As alegações representam a última manifestação da defesa e da acusação antes da sentença, que pode condenar ou absolver os acusados.
Os réus respondem pelos crimes de organização criminosa armada, tentativa de abolição violenta do Estado Democrático de Direito, golpe de Estado, dano qualificado pela violência e grave ameaça e deterioração de patrimônio tombado.
O ex-presidente Jair Bolsonaro e mais sete aliados é réu no núcleo 1 em que faltam as alegações finais do ex-ajudante de ordens de Bolsonaro, tenente-coronel Mauro Cid, e das defesas.

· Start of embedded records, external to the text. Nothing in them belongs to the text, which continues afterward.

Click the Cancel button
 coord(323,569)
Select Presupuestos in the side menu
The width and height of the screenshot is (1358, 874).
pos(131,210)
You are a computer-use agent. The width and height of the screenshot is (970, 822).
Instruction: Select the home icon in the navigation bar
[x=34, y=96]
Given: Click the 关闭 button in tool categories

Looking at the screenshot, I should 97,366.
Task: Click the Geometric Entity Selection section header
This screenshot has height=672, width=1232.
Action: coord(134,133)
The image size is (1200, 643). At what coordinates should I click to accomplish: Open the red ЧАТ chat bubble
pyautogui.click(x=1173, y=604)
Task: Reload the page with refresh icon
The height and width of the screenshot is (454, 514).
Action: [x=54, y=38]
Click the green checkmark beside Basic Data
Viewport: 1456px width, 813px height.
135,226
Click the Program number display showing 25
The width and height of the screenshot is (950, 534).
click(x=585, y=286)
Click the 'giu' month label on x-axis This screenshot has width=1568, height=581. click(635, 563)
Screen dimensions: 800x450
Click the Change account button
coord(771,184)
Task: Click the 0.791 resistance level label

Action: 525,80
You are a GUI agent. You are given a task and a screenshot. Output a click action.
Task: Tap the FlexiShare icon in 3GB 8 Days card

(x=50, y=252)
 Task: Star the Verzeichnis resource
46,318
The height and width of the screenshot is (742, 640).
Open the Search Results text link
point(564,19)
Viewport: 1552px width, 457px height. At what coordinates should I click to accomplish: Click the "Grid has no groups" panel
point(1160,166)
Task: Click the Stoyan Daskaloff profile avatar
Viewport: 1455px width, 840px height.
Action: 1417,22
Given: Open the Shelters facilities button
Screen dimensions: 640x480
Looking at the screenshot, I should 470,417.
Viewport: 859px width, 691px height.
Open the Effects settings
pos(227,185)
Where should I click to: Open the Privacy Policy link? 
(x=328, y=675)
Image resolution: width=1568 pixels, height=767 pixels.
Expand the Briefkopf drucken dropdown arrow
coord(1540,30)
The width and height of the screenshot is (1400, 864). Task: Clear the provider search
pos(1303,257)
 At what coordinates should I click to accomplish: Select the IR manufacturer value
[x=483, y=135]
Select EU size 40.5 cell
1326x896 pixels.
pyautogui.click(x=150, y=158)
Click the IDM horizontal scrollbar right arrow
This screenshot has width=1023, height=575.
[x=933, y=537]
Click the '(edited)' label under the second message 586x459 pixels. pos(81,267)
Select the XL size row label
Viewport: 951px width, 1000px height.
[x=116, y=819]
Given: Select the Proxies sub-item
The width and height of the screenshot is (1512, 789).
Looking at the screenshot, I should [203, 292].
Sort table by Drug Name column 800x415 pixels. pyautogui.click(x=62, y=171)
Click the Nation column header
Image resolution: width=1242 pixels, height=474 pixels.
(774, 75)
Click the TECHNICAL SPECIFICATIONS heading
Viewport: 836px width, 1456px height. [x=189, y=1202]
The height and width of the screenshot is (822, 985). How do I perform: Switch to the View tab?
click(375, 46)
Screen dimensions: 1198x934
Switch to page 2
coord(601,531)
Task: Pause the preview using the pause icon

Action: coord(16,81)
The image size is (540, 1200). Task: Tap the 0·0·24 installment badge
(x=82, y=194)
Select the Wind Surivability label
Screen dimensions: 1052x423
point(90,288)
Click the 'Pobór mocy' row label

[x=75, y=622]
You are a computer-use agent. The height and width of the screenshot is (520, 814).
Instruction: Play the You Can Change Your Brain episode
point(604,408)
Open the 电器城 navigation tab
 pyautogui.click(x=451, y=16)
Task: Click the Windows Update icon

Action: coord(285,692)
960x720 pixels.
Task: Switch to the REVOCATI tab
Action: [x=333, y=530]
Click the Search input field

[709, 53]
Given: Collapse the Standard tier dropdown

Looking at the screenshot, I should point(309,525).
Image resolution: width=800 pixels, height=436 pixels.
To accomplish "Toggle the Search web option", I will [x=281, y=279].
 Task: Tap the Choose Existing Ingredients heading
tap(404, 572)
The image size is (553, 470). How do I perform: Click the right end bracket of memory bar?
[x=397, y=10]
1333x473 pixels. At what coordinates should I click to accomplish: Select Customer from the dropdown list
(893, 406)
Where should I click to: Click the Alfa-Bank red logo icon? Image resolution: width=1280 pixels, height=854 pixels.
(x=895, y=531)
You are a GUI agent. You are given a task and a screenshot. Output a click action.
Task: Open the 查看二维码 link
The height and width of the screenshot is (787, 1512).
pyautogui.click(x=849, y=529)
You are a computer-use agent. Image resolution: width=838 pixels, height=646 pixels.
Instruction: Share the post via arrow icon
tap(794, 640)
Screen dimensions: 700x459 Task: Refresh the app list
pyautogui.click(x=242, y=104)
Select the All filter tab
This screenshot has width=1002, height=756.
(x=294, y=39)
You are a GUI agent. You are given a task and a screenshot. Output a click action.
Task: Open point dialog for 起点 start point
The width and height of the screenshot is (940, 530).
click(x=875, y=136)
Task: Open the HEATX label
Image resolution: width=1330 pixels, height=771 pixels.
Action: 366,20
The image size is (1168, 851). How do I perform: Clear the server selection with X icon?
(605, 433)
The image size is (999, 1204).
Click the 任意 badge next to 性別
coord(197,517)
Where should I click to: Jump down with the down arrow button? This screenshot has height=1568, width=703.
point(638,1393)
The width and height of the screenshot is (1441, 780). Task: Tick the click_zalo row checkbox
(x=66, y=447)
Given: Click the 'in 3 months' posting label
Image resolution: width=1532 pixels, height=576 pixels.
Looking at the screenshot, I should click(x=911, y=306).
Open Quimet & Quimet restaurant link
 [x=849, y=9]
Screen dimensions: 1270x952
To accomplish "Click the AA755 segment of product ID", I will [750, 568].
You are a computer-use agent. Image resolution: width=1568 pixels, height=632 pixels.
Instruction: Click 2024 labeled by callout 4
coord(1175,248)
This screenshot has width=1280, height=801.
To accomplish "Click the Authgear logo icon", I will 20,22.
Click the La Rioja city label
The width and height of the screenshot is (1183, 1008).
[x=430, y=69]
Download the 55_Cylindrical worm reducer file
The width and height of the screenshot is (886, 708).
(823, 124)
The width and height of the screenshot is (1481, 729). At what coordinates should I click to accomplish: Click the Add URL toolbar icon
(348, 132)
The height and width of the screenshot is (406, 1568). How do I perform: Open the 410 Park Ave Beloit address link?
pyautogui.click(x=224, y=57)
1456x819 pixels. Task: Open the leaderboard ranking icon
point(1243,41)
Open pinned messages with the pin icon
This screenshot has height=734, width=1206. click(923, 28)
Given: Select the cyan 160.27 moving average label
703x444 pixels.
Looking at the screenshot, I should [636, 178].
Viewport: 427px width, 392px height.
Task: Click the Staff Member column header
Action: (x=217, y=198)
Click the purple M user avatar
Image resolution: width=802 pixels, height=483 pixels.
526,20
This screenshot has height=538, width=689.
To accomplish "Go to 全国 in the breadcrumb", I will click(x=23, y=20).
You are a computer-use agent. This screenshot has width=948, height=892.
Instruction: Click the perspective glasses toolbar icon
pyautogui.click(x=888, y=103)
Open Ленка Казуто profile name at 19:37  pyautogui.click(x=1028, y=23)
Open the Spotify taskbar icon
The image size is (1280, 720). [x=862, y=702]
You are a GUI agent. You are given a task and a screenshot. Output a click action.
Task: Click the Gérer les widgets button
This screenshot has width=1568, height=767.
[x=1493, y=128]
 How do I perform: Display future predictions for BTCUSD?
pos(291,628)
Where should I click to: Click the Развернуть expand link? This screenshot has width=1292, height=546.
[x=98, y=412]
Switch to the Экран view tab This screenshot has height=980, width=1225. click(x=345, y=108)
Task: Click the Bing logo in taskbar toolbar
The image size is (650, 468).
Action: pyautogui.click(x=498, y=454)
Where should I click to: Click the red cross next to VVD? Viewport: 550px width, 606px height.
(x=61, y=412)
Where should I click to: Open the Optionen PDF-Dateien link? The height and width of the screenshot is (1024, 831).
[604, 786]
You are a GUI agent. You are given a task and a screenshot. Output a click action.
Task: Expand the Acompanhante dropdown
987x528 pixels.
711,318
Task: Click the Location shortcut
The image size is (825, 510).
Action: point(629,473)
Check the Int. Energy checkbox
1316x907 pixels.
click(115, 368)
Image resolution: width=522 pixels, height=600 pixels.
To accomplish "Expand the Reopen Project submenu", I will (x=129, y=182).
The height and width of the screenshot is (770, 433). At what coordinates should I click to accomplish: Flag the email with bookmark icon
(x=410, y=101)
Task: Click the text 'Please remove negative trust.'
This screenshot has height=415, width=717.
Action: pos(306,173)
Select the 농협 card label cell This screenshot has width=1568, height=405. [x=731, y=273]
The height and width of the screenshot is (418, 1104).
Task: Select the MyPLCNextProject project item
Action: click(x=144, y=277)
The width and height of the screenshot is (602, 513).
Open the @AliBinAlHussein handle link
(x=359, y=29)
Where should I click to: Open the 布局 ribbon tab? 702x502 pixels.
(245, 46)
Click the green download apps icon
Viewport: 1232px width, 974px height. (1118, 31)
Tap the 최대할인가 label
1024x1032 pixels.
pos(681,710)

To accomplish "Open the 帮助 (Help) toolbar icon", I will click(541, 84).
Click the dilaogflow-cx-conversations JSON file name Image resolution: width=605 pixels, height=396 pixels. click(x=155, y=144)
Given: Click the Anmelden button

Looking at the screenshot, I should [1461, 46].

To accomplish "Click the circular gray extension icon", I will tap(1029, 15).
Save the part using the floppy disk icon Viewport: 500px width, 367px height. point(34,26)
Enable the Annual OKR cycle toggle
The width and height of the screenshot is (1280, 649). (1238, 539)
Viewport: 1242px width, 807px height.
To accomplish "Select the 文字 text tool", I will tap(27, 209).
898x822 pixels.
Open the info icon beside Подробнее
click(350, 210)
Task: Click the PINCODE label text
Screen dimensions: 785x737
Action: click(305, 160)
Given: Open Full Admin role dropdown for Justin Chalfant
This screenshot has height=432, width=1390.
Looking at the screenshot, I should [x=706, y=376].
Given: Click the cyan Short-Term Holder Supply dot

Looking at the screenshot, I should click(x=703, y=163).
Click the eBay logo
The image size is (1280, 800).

Mauro Cid fechou acordo de delação premiada com a Justiça e foi peça central na denúncia da PGR. Ele confirmou aos investigadores que Bolsonaro convocou militares de alto escalão para discutir formas de reverter os resultados das eleições e a existência de um documento que previa a prisão de autoridades do STF e do Legislativo e que Jair Bolsonaro teria lido esse documento e "enxugado" o texto.
O julgamento final do caso está previsto para ocorrer em setembro. A decisão será da Primeira Turma do STF, formada pelo relator da ação penal, Alexandre de Moraes, e os ministros Flávio Dino, Cristiano Zanin, Cármen Lúcia e Luiz Fux.